### Goal of the exercise
Rewrite all of the rows below, putting "Display size" wherever "Screen dimensions" appears and keeping every other word the same. Leave the pictures out of your answer.

Element and text position data
>> Start

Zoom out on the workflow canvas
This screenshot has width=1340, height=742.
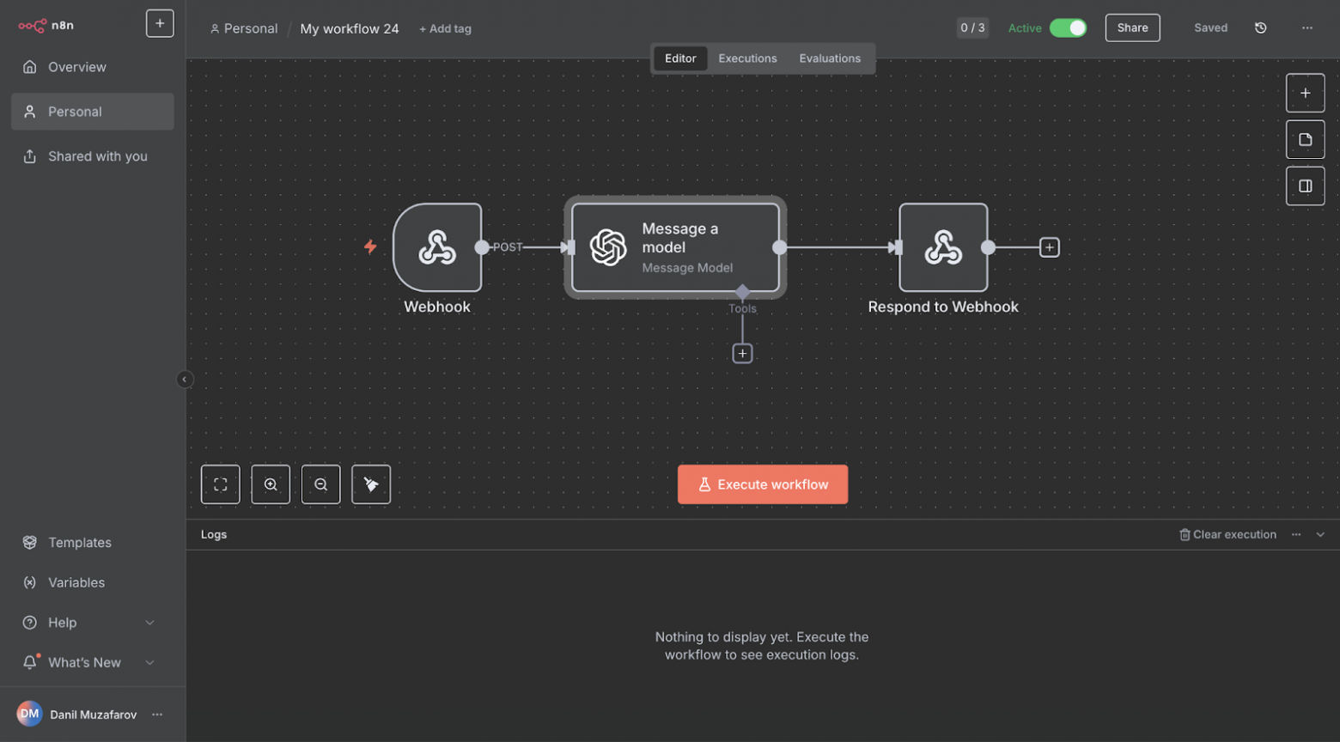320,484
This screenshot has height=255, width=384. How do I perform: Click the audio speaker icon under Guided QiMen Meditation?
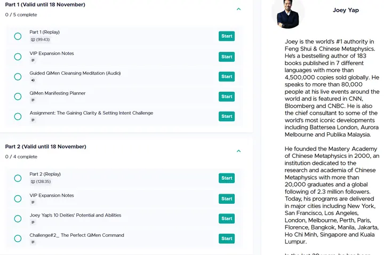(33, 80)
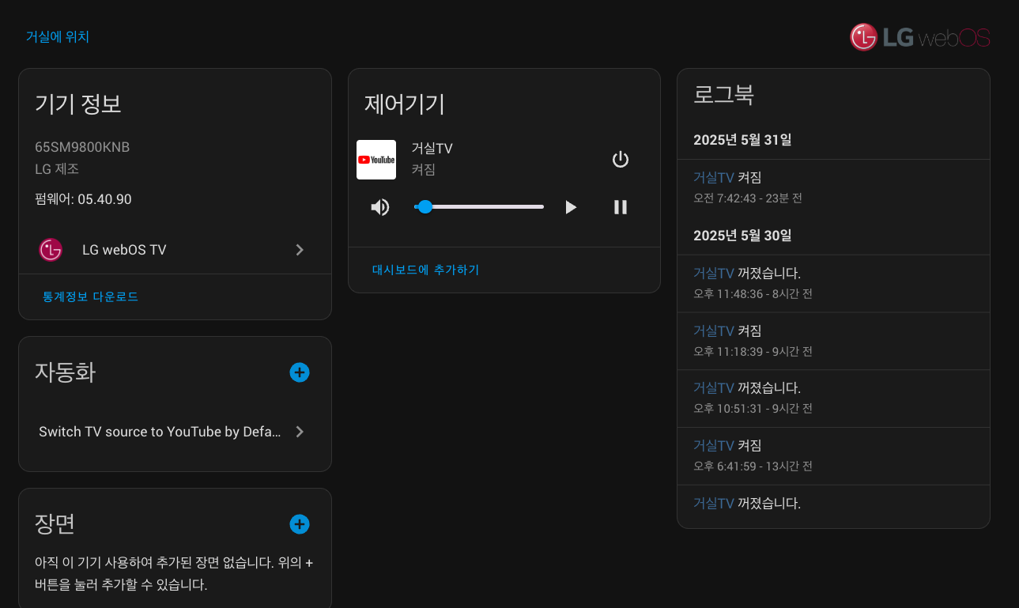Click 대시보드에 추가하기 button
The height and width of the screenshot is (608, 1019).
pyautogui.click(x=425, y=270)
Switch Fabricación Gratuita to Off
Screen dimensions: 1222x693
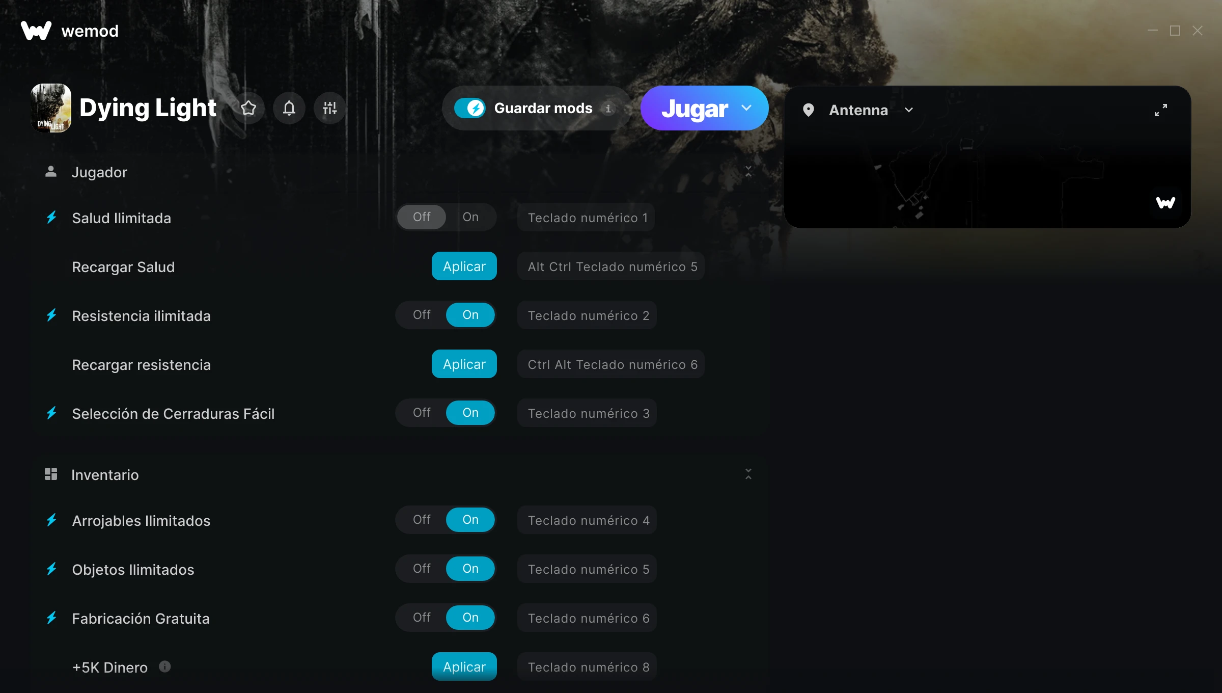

>> End

### Task response
Zoom out on the workflow canvas
This screenshot has width=1340, height=742.
320,484
This screenshot has height=255, width=384. How do I perform: Click the audio speaker icon under Guided QiMen Meditation?
(33, 80)
Click 대시보드에 추가하기 button
The height and width of the screenshot is (608, 1019).
pyautogui.click(x=425, y=270)
Switch Fabricación Gratuita to Off
Display size: 1222x693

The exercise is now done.